The incidence of any-grade cytokine release syndrome (CRS) was 85% (grade 3, 8%; no grade 4/5), while neurological events (NE) occurred in 45% of cases (grade 3, 18%; grade 4, 1%; no grade 5). Among the affected patients, 69% received tocilizumab and/or corticosteroids to manage CRS/NEs.
The median time from onset to resolution was 4 days (range: 1–18) for CRS and 7 days (range: 1–21) for NEs. The median time to resolution was 6 days (range: 2–37) for CRS and 7 days (range: 1–83) for NEs. Prolonged cytopenia (grade ≥ 3 at Day 30 post-infusion), grade ≥ 3 infections, hypogammaglobulinemia, tumor lysis syndrome, second primary malignancy, and macrophage activation syndrome were observed in 54%, 18%, 15%, 11%, 9%, and 3% of cases, respectively.
Among the 118 liso-cel-treated patients, 44 (37%) died after infusion, with disease progression accounting for 26 (22%), adverse events for 6 (5%), and other reasons for 12 (10%).
The study concluded that with extended follow-up, liso-cel consistently showed sustained complete response/remission (CR/CRi), high rates of undetectable minimal residual disease (uMRD), and a manageable safety profile among patients with heavily treated, high-risk R/R CLL/SLL.
The safety outcomes over the longer observation period remained aligned with those reported in the primary analysis, indicating no emergence of new safety concerns. Furthermore, the safety profile remained consistent across different age groups.

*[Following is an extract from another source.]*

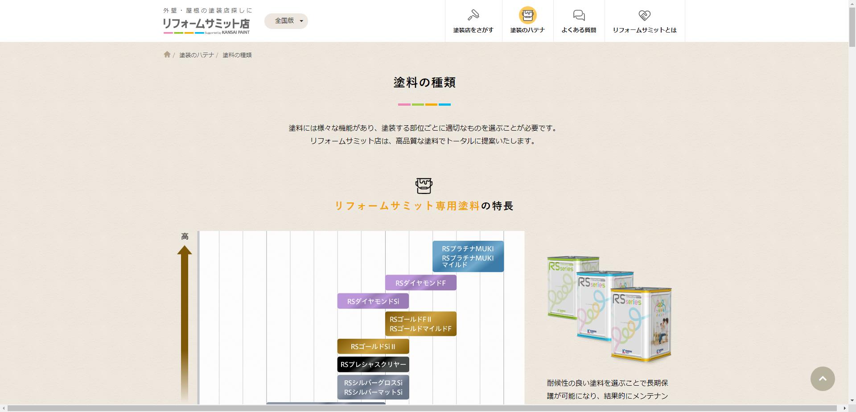Click the up-arrow icon in the round scroll-to-top button

click(x=823, y=378)

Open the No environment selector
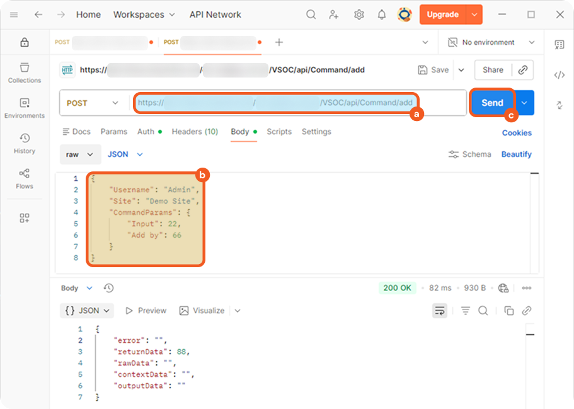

The trial was sponsored by Juno Therapeutics, a Subsidiary of Celgene.
Source: https://tandem.confex.com/tandem/2024/meetingapp.cgi/Paper/23108
Clinical Trial: https://clinicaltrials.gov/study/NCT03331198
Shah, N. N., Siddiqi, T., Maloney, D. G., et al. (2024) ‘’Lisocabtagene Maraleucel (liso-cel) in Patients (Pt) With R/R CLL/SLL: 24-Mo Median Follow-up of TRANSCEND CLL 00.’’ Presented at TCT-ASTCT-CIBMTR 2024. (483).